28/05/2026
📌 [Brève] Le massacre de Mai 67 en Guadeloupe — 59 ans après
Les 26 et 27 mai 1967, à Pointe-à-Pitre, la répression d'une grève des ouvriers du bâtiment par les forces de l'ordre fait au moins huit morts identifiés. Jacques Nestor, militant du GONG, est tué le premier. Les tirs et rafles se prolongent toute la nuit, puis le lendemain.
En 2016, le rapport de la commission présidée par l'historien Benjamin Stora, remis à la ministre des Outre-mer, qualifie pour la première fois officiellement les faits de massacre : « ordonné sciemment sur le terrain et approuvé par le gouvernement sous la présidence du général de Gaulle ».

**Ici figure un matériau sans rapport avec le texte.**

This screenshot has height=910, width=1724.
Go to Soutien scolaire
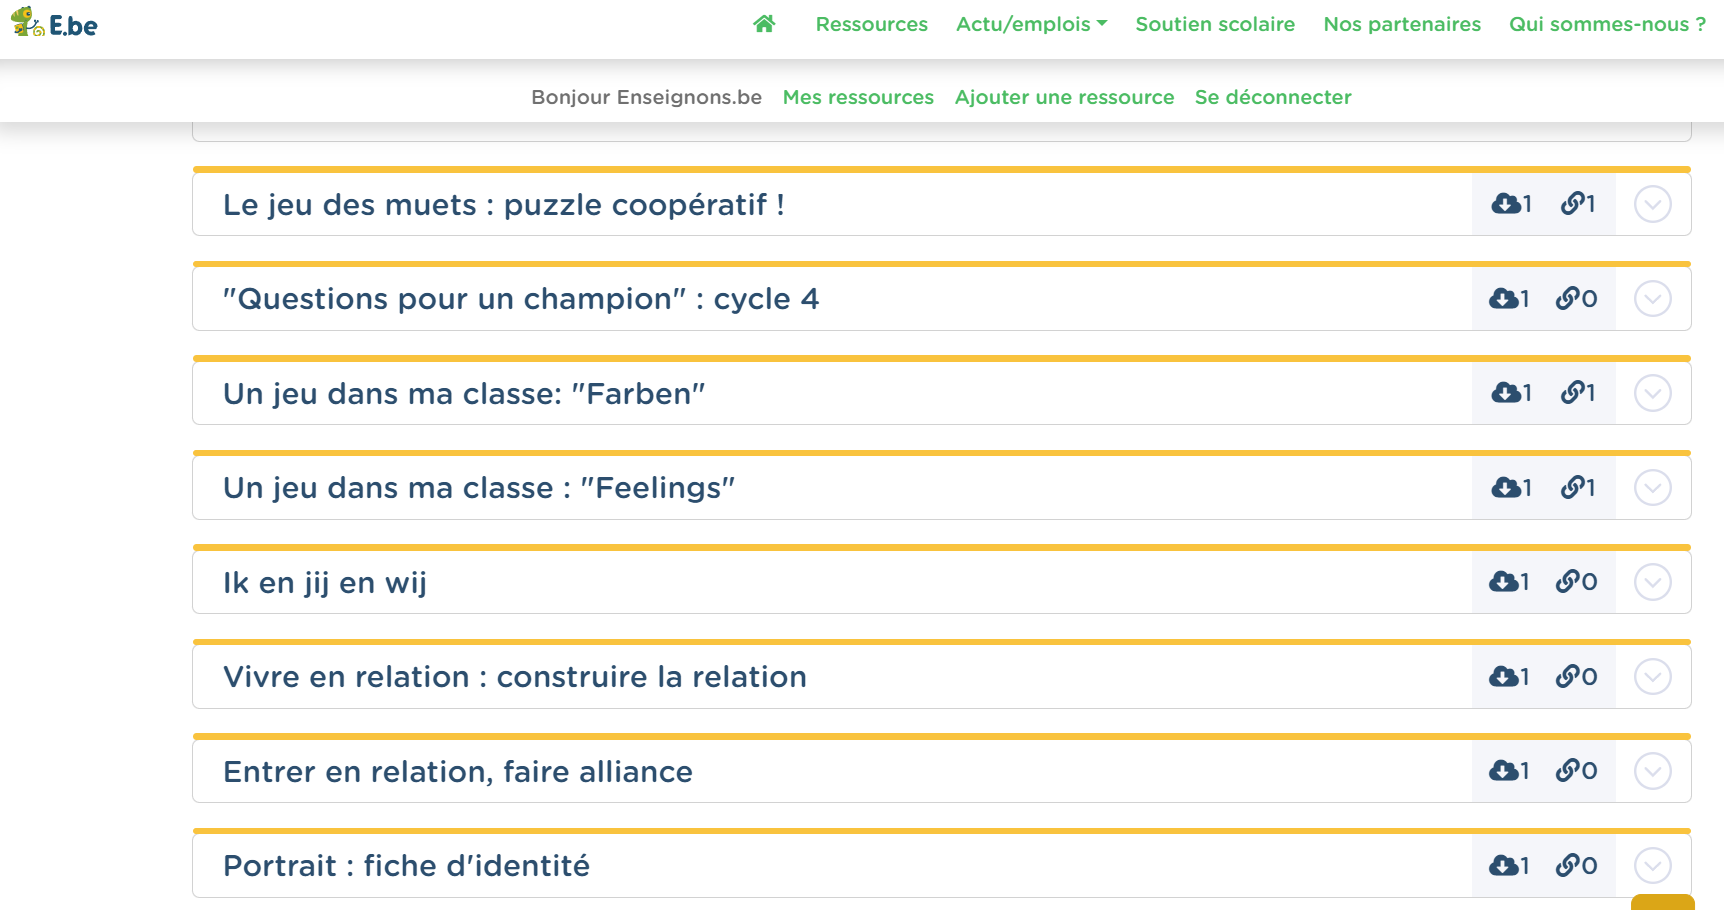1214,24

Le bilan reste à ce jour contesté. Huit morts nommément identifiés selon l'État en juin 1967 ; vingt-deux selon un document interne de la préfecture retrouvé par des journalistes ; quatre-vingt-sept selon une déclaration jamais documentée du ministre Georges Lemoine en 1985. L'historien Jean-Pierre Sainton écrit en 2023 que le chiffre officiel est « largement en dessous de la réalité », sans atteindre la centaine. La commission Stora n'a pu établir aucun bilan incontestable et constate que les archives ont été « constituées en omettant de rapporter ce qui s'était effectivement passé ».
Cinquante-neuf ans après, aucune information judiciaire n'a jamais été ouverte. Le 2 août 2023, une plainte avec constitution de partie civile a été déposée par l'association Anmwé 67, l'UGTG et des familles de victimes. Le dossier a été transféré au pôle « crimes contre l'humanité » du tribunal judiciaire de Paris. Selon le LKP, il serait depuis revenu à Pointe-à-Pitre et aurait été frappé d'une ordonnance de « refus d'informer en raison de la prescription ».